▶ Work to do
Please reproduce the records from the line containing "Maximize the Command" through the line containing "(x=45, y=379)", both included, leaving each request unchanged but multiplying every click coordinate in the answers by 1.5 and rounding to whole numbers, with halves rounded up. Return only those lines.

▶ Dataset rows
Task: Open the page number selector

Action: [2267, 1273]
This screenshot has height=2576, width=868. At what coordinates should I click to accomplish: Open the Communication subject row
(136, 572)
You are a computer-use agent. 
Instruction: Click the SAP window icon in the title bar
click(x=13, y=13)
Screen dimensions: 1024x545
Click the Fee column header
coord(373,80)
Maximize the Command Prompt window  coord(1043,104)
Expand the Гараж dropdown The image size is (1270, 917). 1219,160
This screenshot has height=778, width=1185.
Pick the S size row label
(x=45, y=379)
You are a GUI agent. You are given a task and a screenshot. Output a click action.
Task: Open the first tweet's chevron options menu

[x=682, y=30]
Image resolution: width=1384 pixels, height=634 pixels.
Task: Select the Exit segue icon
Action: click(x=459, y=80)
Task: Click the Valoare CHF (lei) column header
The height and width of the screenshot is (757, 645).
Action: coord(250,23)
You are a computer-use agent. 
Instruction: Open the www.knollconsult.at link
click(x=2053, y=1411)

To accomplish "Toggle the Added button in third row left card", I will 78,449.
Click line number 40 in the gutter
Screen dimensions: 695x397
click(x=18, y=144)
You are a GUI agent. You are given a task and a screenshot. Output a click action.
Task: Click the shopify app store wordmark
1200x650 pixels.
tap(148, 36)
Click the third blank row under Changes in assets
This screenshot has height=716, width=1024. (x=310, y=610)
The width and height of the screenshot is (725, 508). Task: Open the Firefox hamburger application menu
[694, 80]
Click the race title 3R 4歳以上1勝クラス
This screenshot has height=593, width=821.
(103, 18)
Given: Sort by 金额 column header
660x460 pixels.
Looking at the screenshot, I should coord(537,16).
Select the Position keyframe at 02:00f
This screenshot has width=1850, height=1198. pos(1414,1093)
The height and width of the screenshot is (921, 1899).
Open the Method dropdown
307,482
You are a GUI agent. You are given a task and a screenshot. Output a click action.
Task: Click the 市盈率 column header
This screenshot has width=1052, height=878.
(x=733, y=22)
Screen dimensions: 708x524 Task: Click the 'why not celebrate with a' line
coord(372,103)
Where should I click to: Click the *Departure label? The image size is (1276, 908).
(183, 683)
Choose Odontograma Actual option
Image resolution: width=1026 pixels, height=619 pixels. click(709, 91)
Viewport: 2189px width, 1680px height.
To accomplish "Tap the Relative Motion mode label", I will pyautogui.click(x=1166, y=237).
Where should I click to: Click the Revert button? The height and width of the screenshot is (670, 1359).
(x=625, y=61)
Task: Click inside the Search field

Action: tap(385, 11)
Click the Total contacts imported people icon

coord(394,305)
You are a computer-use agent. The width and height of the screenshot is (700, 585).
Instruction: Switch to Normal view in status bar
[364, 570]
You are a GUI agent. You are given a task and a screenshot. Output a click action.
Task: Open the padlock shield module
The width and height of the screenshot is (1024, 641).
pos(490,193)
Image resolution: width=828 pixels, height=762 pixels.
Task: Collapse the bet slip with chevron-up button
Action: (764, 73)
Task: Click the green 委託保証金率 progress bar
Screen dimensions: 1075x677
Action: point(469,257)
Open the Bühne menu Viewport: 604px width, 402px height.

▶ Full response
Maximize the Command Prompt window  coord(1565,156)
Expand the Гараж dropdown The image size is (1270, 917). 1829,240
This screenshot has height=778, width=1185.
Pick the S size row label
(x=68, y=569)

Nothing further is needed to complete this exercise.